A few years ago—maybe more than a few—there was a series of movies in which God took the form of an elderly man. The first one, in which the Creator spoke to John Denver, was such a success that there were two sequels. If George Burns, who played God and was nearly as old as God, were alive and well today, that series could still be turning out sequels. I don’t remember such an uproar over a great comedian portraying God.
A few years after that, there was a charming TV series. God didn’t appear, but His angels did. One of them was pretty hot. They talked a lot about God, but nobody got all that upset. The series ran for years.
A few years after that, there was another charming TV series. This time, God spoke to a teenaged girl, taking the form of a dogwalker, a punk, a little girl, an old lady, and others. Again, no outcry from the religious groups. I’m not sure why the series didn’t last longer than it did. It was well executed, and the problem may have been scheduling.
So now we have “The Book of Daniel,” and religious groups are upset because Jesus shows up. I grew up in the Protestant Trinitarian tradition, and I was taught that Jesus was God in a form comprehensible to humanity—God the Son. From what I can see in the publicity for the show, it offers a pleasant western European looking Jesus who looks a lot like the one in the paintings in thousands of Protestant churches. And He shows up, as I get it, at key moments to offer guidance to Daniel. Isn’t that what some of the evangelicals claim—direct guidance from God?
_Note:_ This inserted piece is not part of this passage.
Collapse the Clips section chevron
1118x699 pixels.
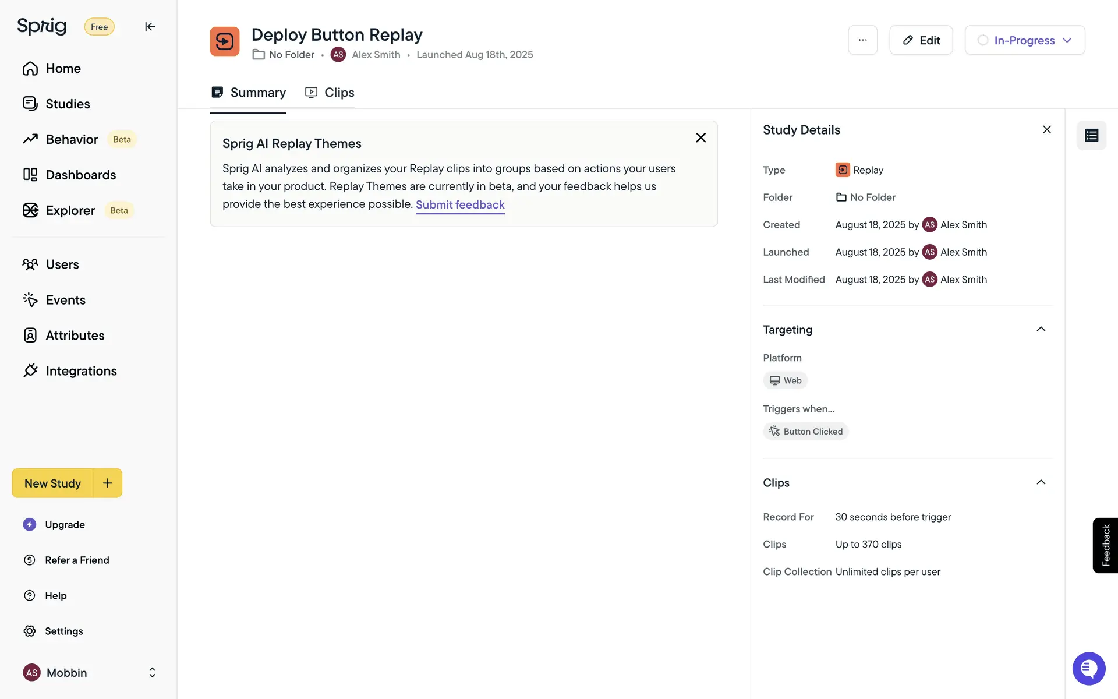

You can say that the physical portrayal is simply a dramatic convenience—a way of representing what cannot be seen. What’s the fuss? More later.
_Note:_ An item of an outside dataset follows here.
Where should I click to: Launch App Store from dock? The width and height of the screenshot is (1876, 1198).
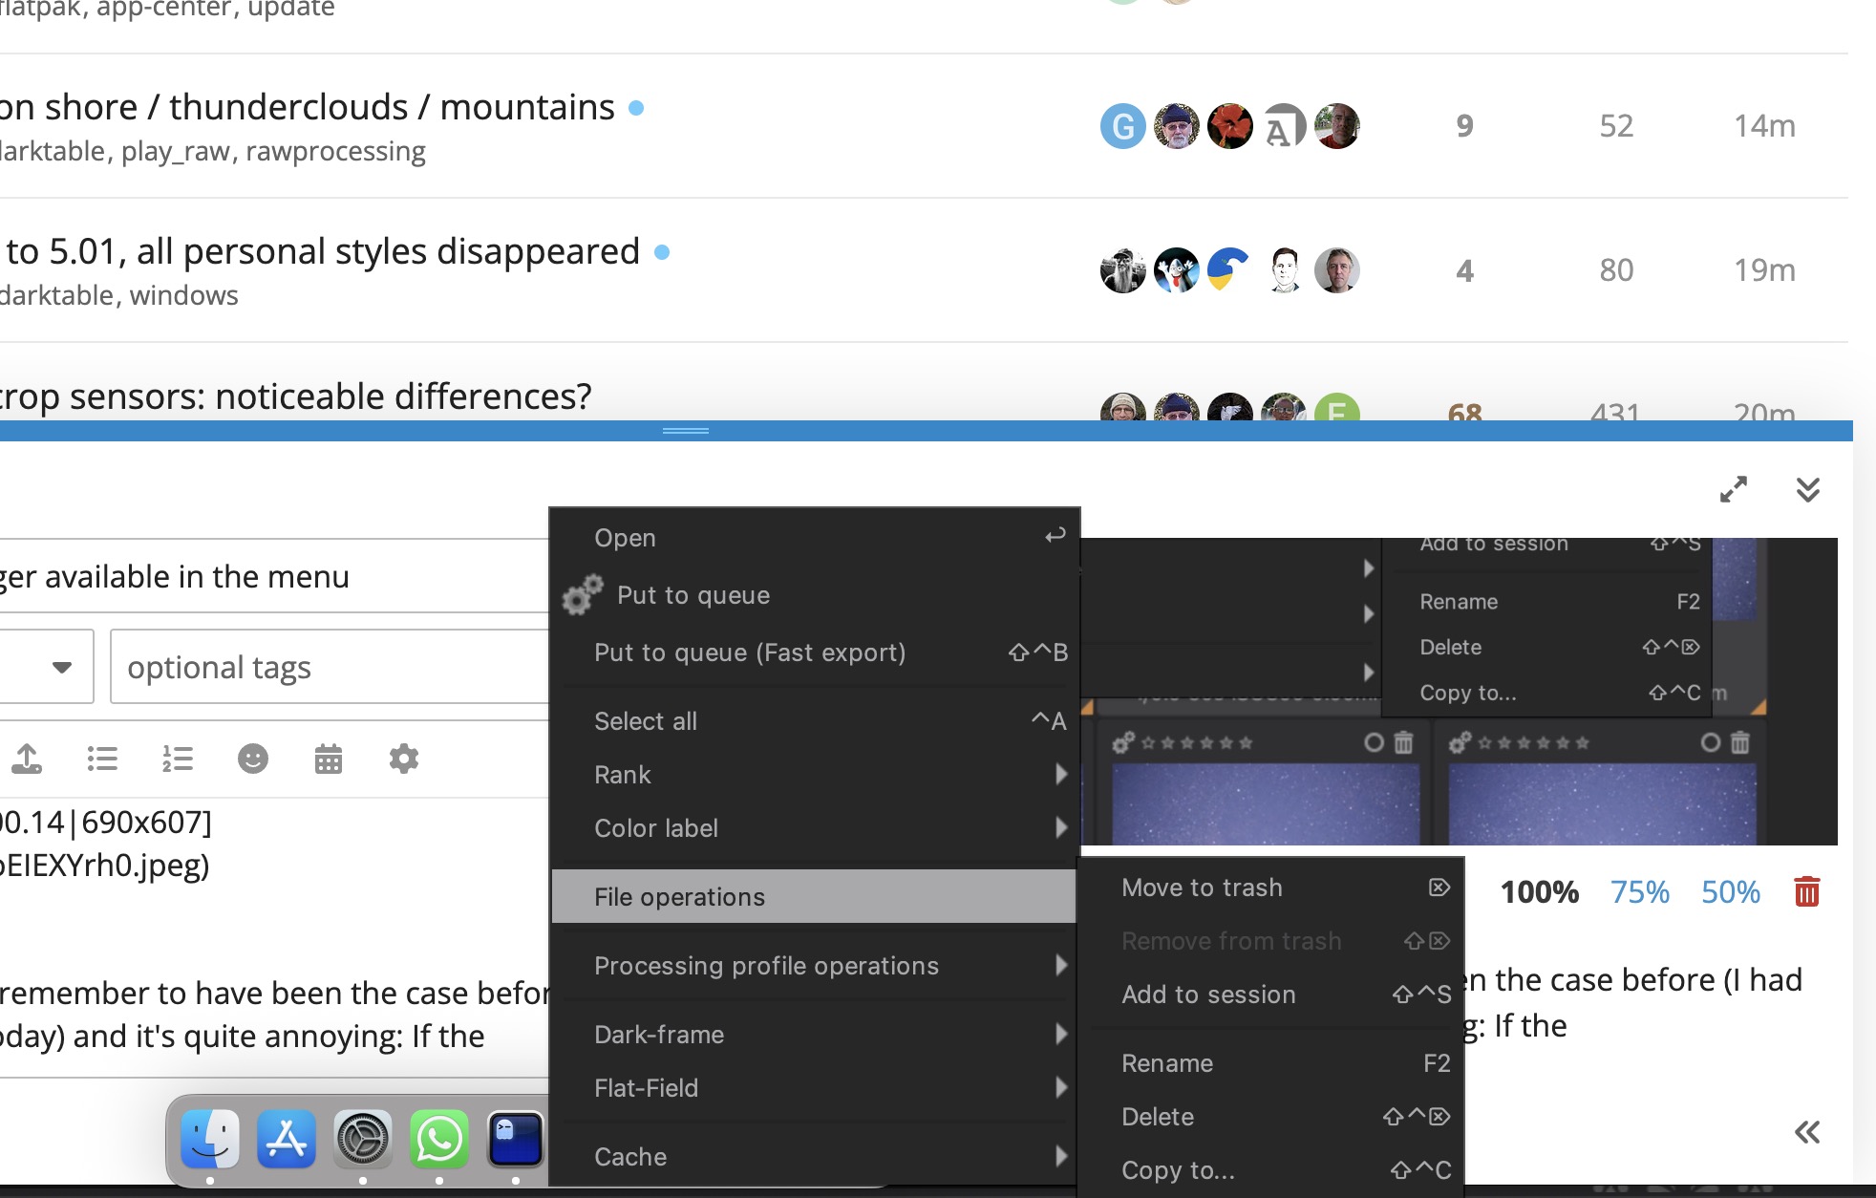click(x=287, y=1139)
But in keeping with my skepticism about evangelicals, it occurred to me today that something is really strange about liberal folks like me and our relationship with religion. Jerry Falwell and Pat Robertson—particularly Pat Robertson—are Protestants. Jim and Tammy Faye Bakker were Protestants. Jimmy Swaggert was a Protestant. To me, at least, these people are far more objectionable than Pope Benedict.